Low cost carrier Avelo Airlines has announced that it's going to close its base at Hollywood Burbank Airport and end all West Coast operations by December.
Instead, the company will be shifting its focus to its flights in the eastern half of the country. The carrier said, financial struggles in a competitive market is the reason behind the closure.
The carrier said it will reduce its Burbank operation to one aircraft on Aug. 12 and end all flights by Dec. 2. The decision effectively ends Avelo's West Coast presence, where the airline launched its first flight more than four years ago.
"Our last flight at EUG will be December 1, 2025. Customers who have flights booked can visit the Manage Trips section of our website to cancel their flight and receive a refund," Avelo said in a statement.

Avelo Airlines launched in April 2021 with three destinations from the airport using Boeing 737-800 aircraft.
The announcement comes as Avelo has faced criticism over its agreement with the Department of Homeland Security to conduct deportation flights.
The Houston-based airline began federal deportation flights from Mesa Gateway Airport outside Phoenix in May under a contract with Immigration and Customs Enforcement. The ICE agreement sparked boycott campaigns and protests at airports across the country.
Since May, the airline has been carrying out deportation flights in Arizona for U.S. Immigration and Customs Enforcement.

Shortly after starting their flights for ICE, Avelo began offering nonstop flights between New Haven, Connecticut, and Portland.
A spokesperson for Avelo says their Homeland Security charters are only based out of Arizona and are not affiliated with Portland Jetport commercial services.

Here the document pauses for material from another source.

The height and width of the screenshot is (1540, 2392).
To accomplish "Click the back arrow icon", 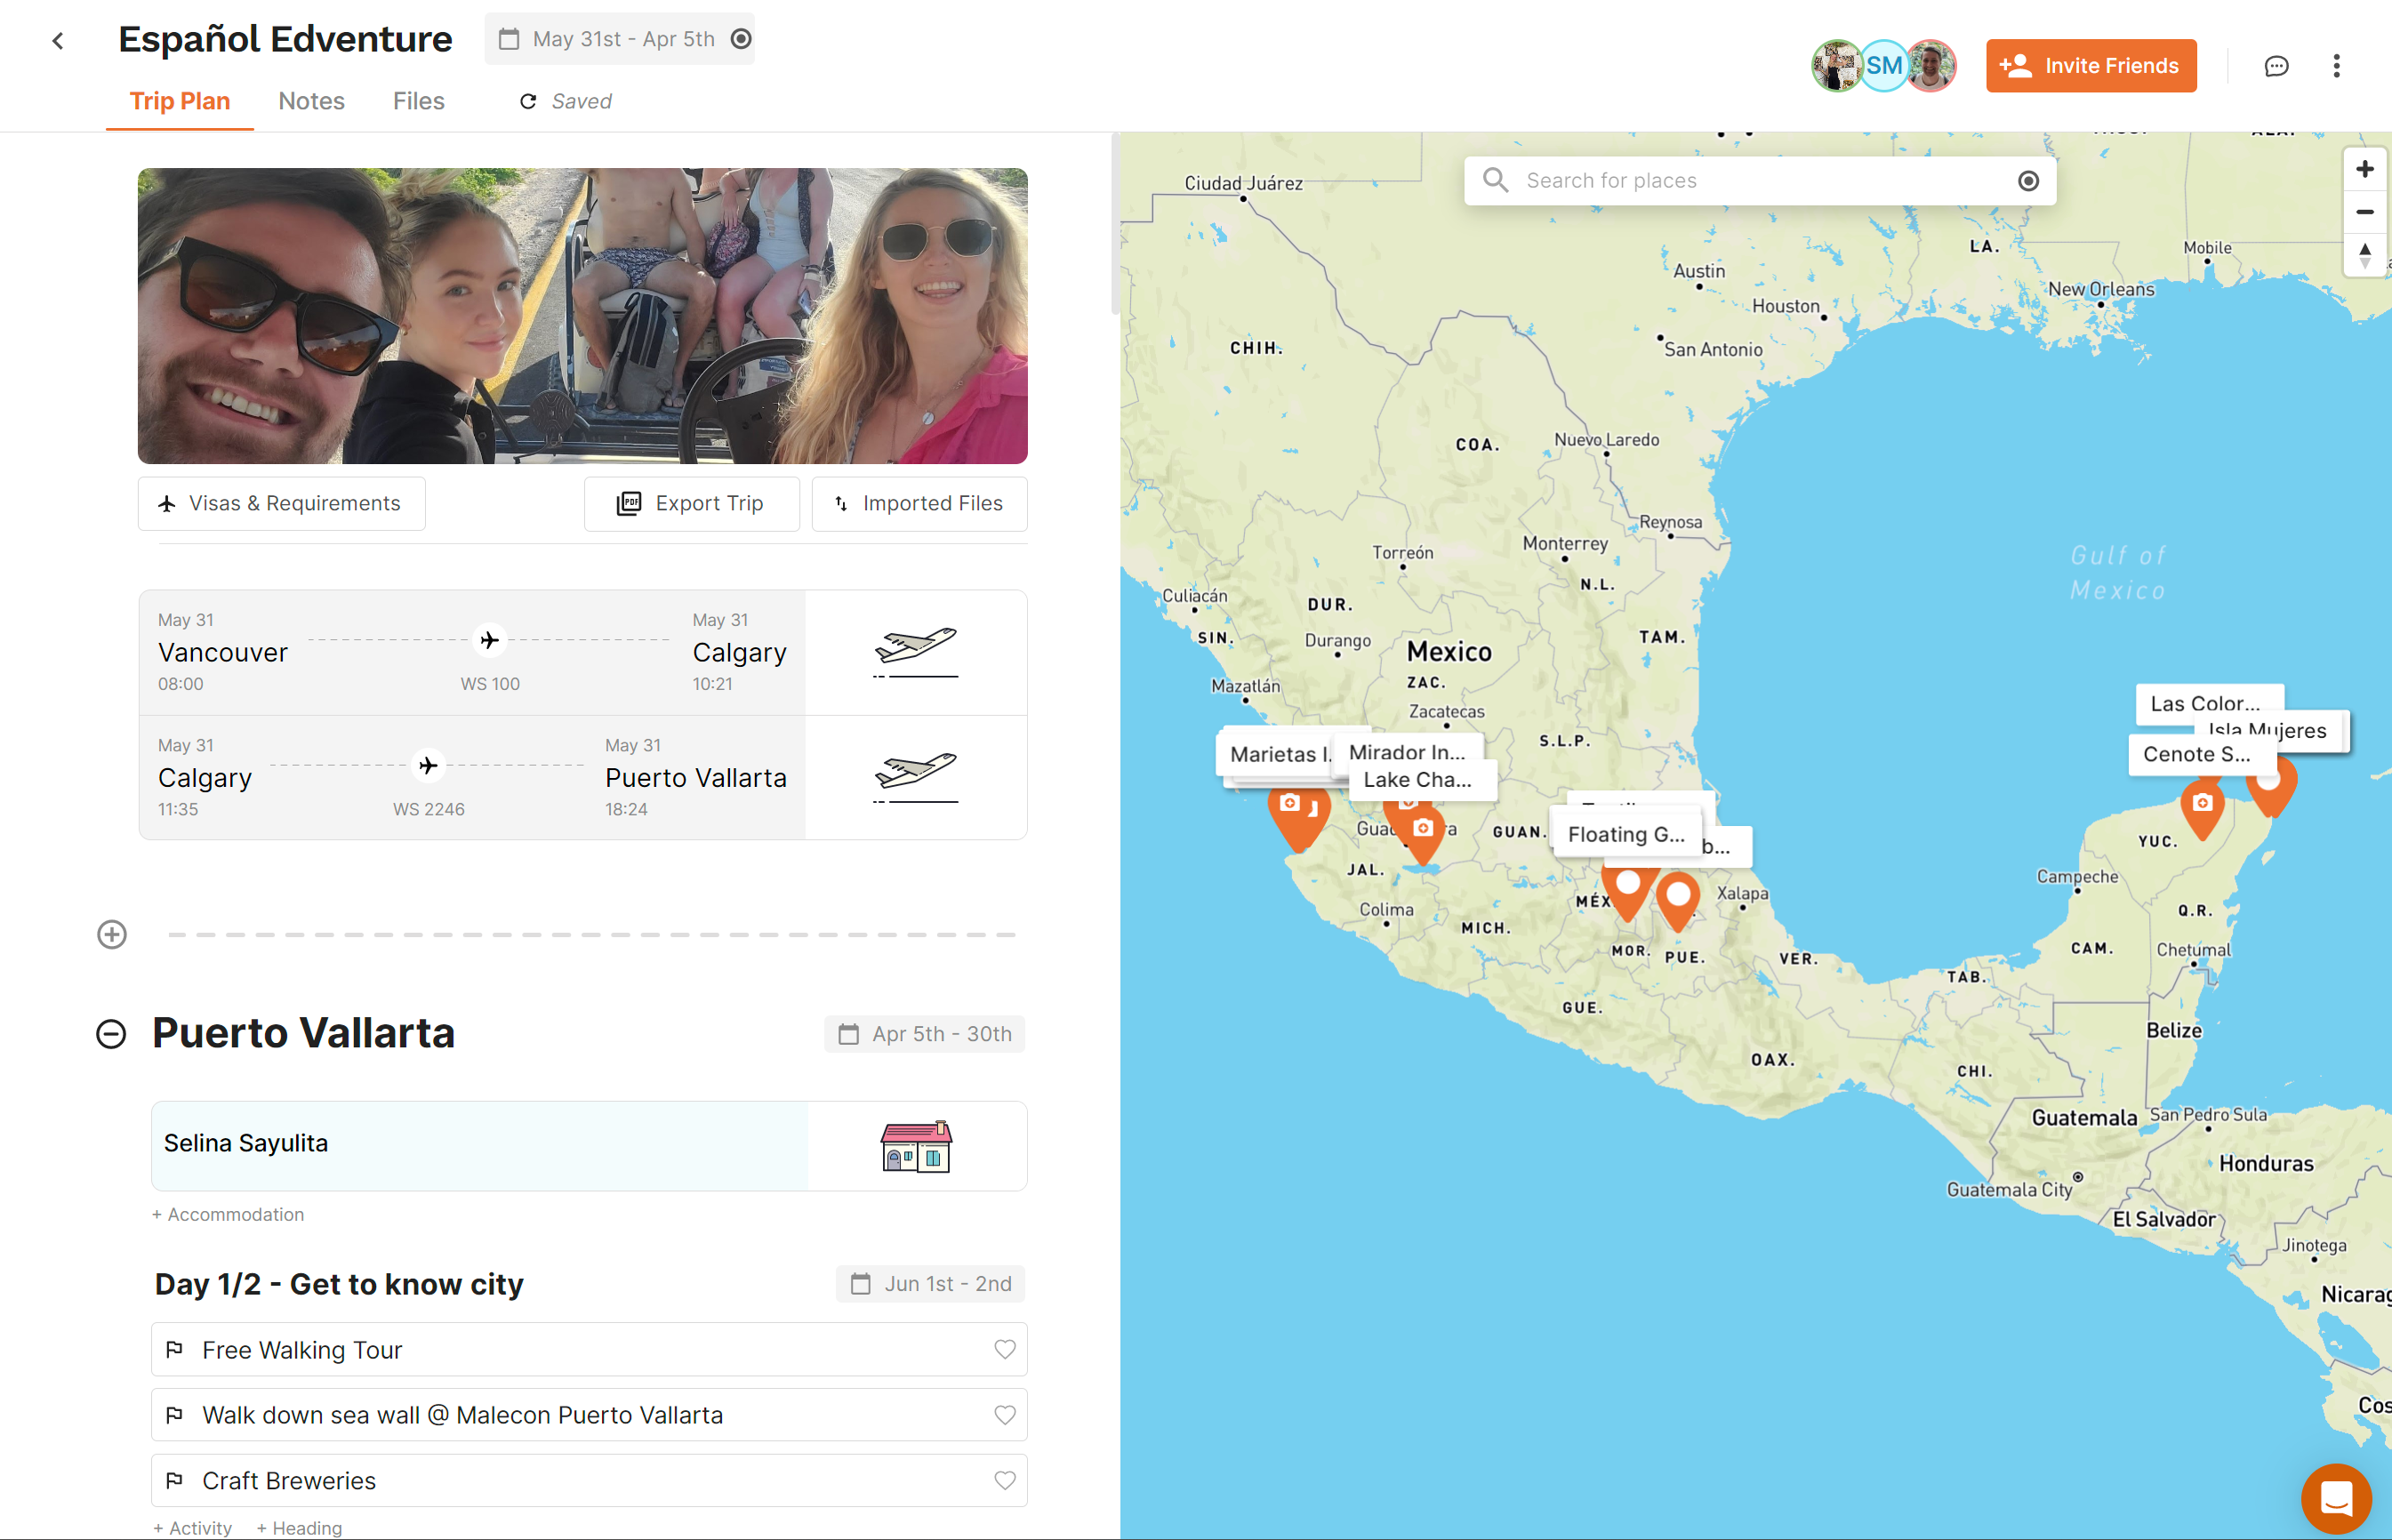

The aircraft currently stationed at Burbank will be moved to markets on the East Coast, where the company sees "significantly more opportunity to continue our path to sustainable cash flow generation," according to the statement.
"We believe the continuation service from BUR in the current operating environment will not deliver adequate financial returns in a highly competitive backdrop," an Avelo spokesperson said in a statement.
The spokesperson said the airline had invested "significant time, resources and efforts" to improve West Coast financial results but had not achieved necessary returns.
The closure will affect all West Coast flights, meaning routes to destinations like Eureka, Calif., Salem, Ore., and other regional airports will end.
Avelo, after launching operations in the year 2021 amid Covid-19 pandemic, operated a fleet of Boeing 737 planes from smaller airports to serve routes ignored by major airlines.
While Avelo will no longer serve the western US, the airline will continue to serve an east coast network of over 40 cities both domestic and international that will extend from Manchester, New Hampshire in the northeast to the Dominican Republic and Cancun to the south and as far west as Dallas and Chicago.
The news about Avelo came on the same day that Palm Springs International Airport announced United Airlines is adding new seasonal flights between the desert and Newark Liberty International Airport in the New York City area beginning in December.